__PROBLEM STATEMENT__: Leave out the pictures and repeat exactly the lines from the one containing "Task: Choose the Debit or Credit Card button" through the end of the records.

BEGIN RECORDS

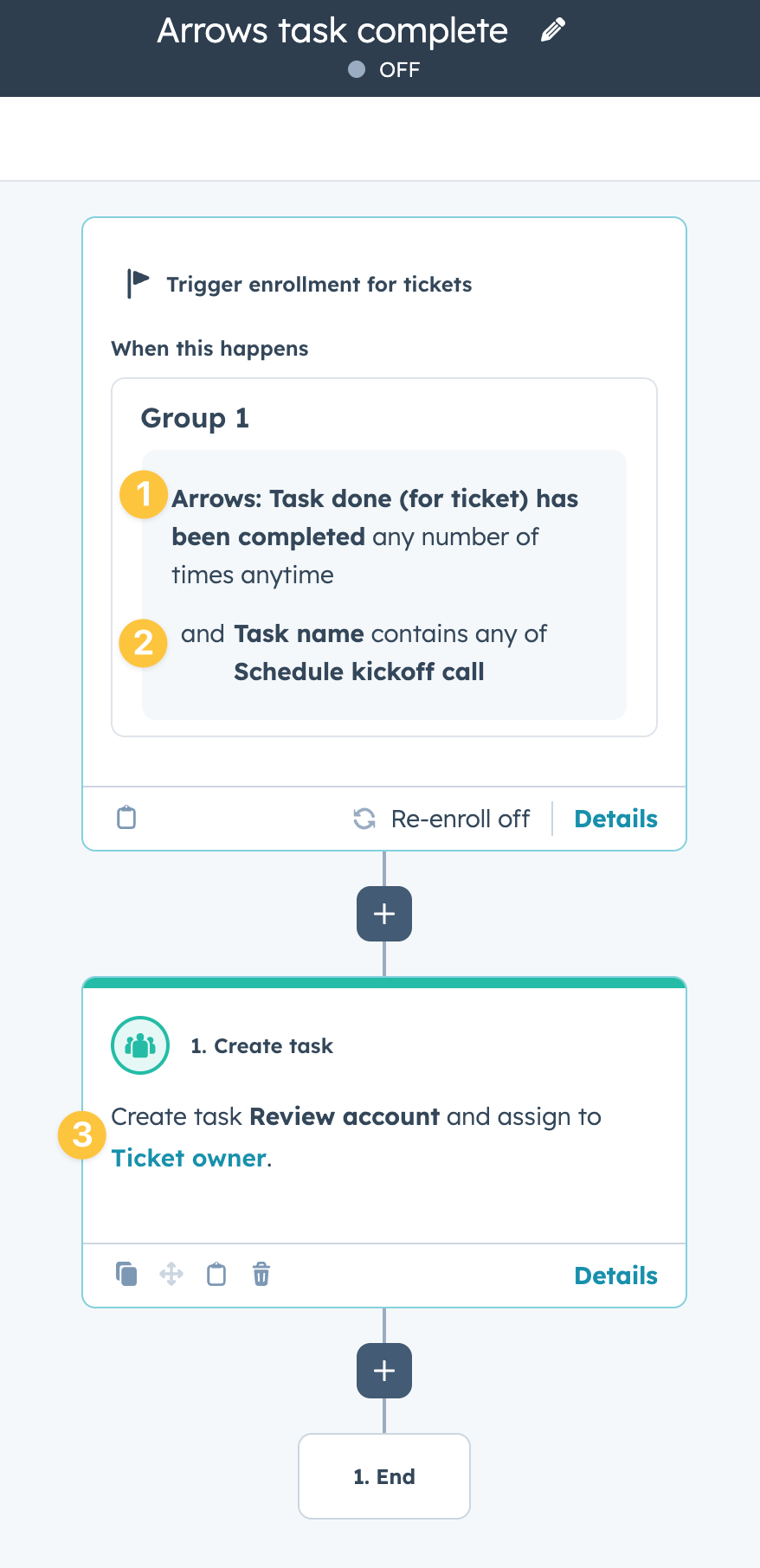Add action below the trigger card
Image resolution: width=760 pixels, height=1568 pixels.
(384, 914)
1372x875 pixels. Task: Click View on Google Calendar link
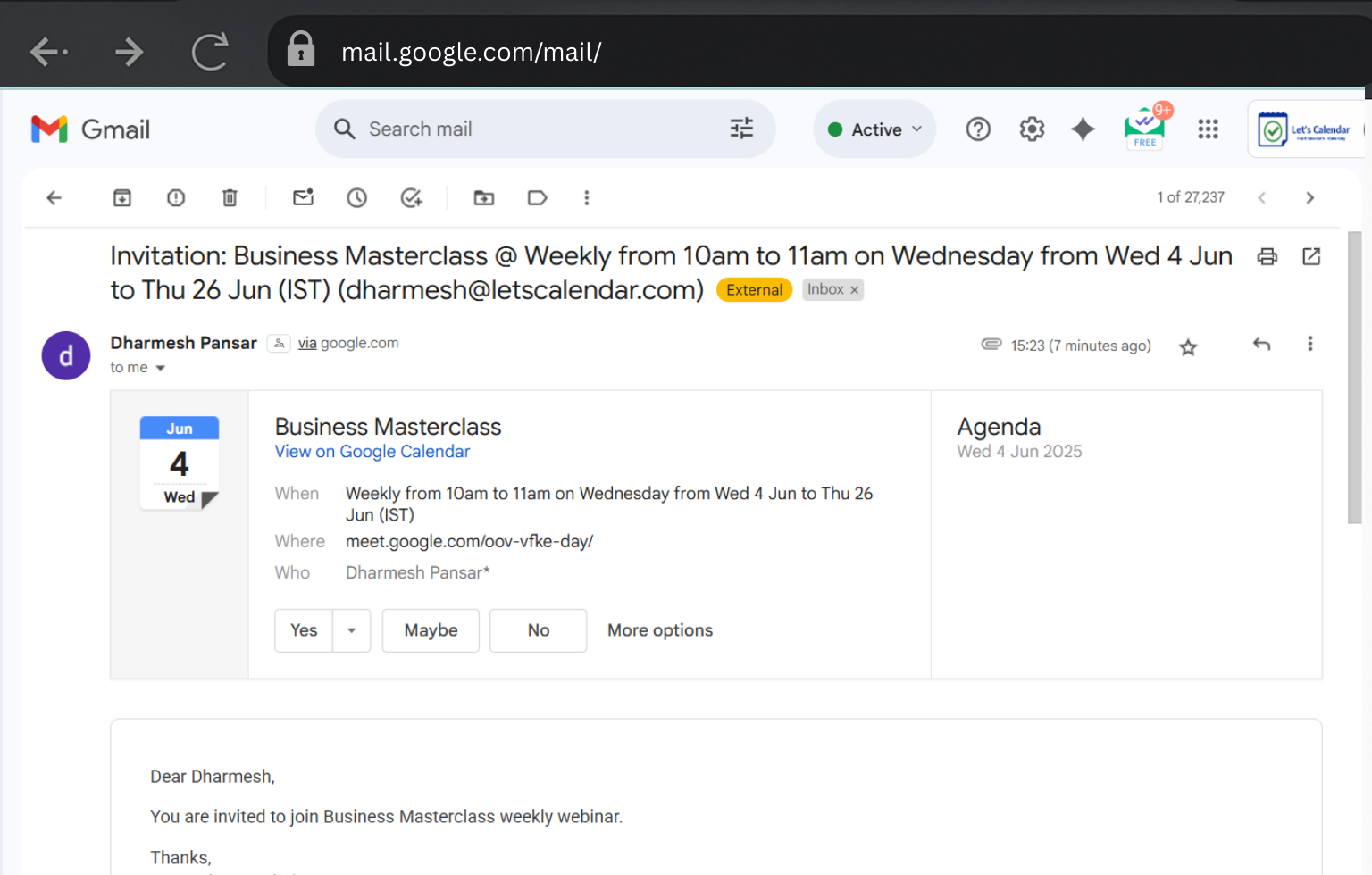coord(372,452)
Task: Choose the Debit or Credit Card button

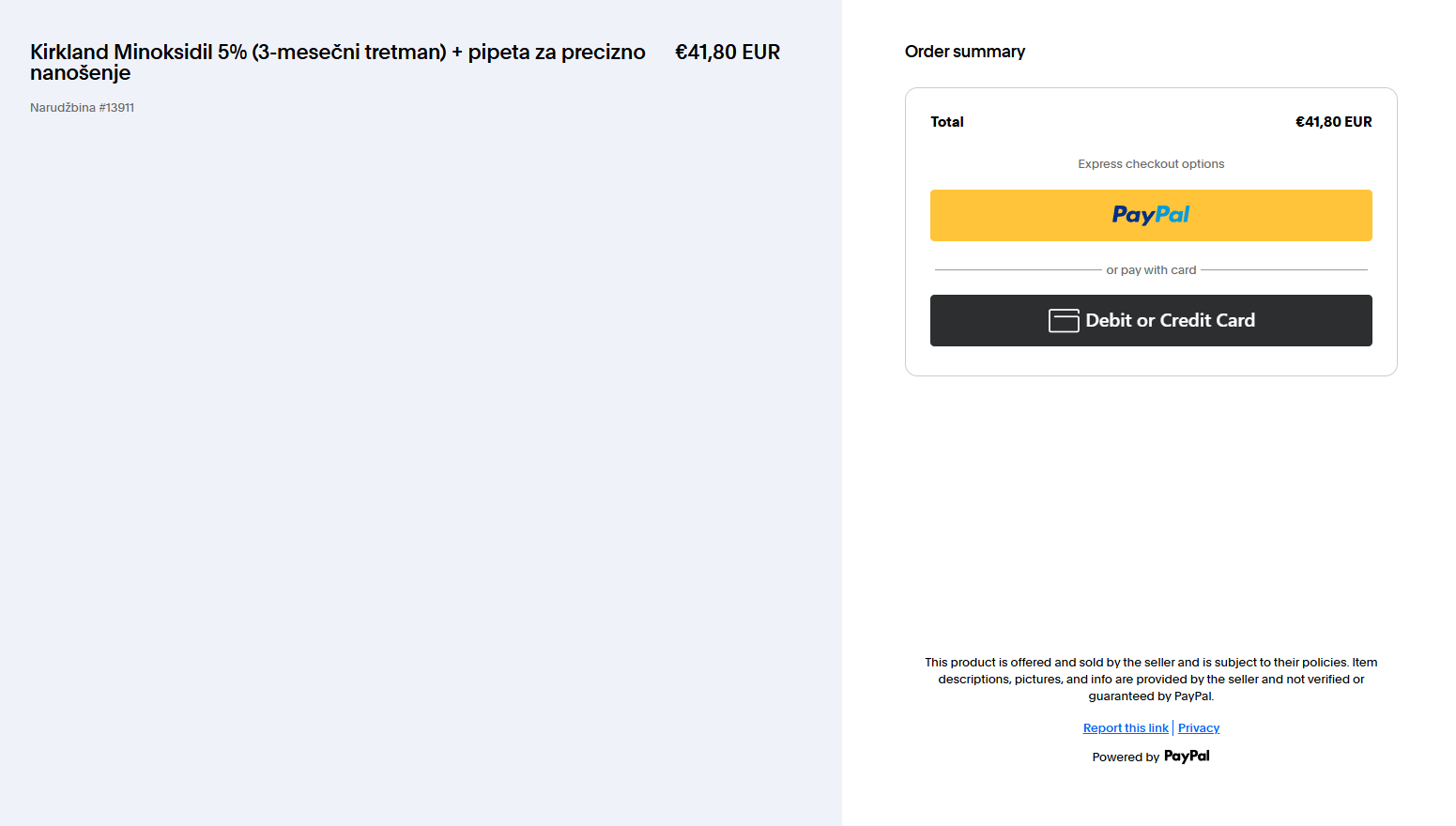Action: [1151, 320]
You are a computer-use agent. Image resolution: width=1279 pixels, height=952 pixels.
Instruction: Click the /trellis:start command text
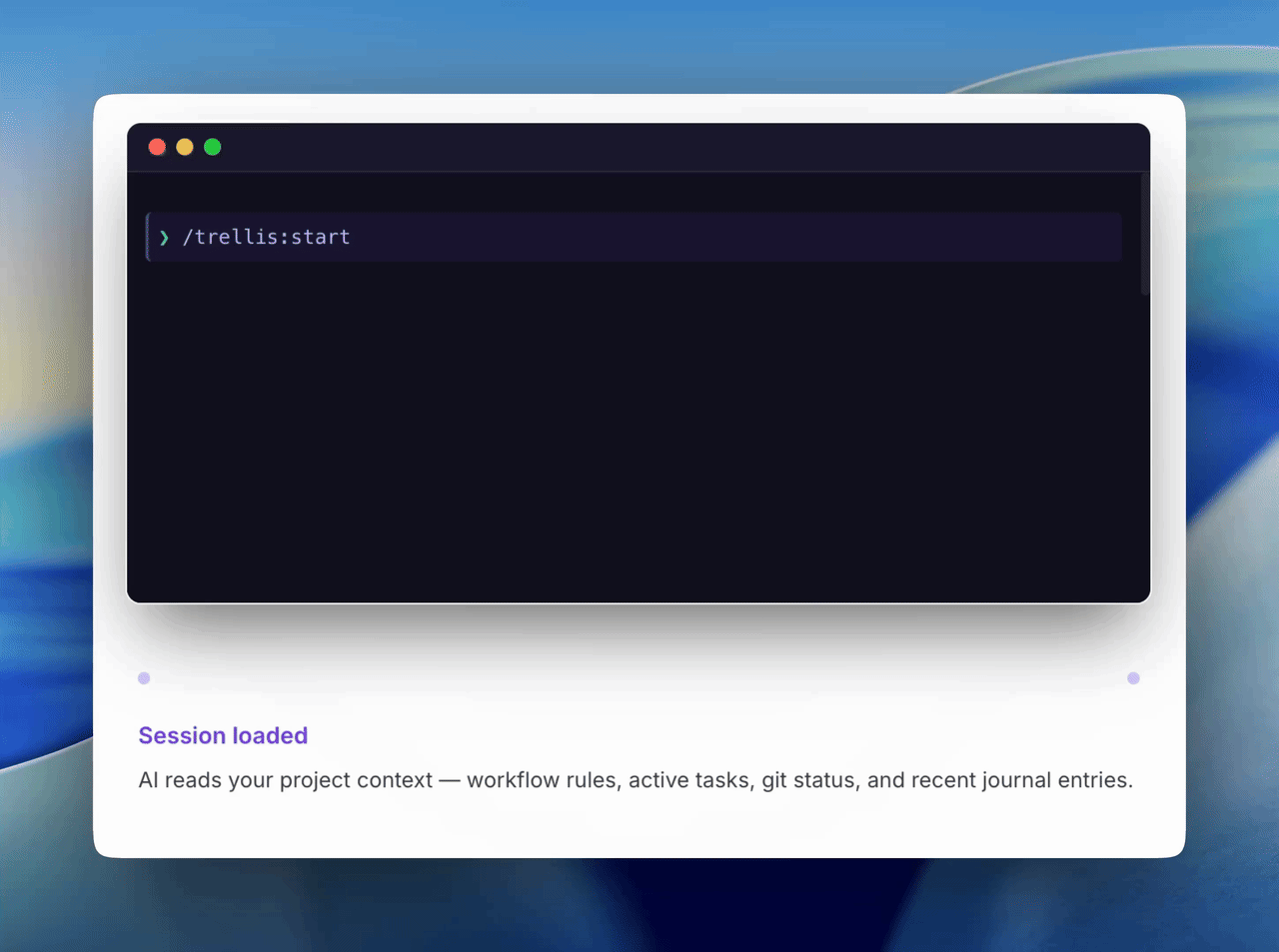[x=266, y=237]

END RECORDS

__RESPONSE__:
Task: Choose the Debit or Credit Card button

Action: [1151, 320]
You are a computer-use agent. Image resolution: width=1279 pixels, height=952 pixels.
Instruction: Click the /trellis:start command text
[x=266, y=237]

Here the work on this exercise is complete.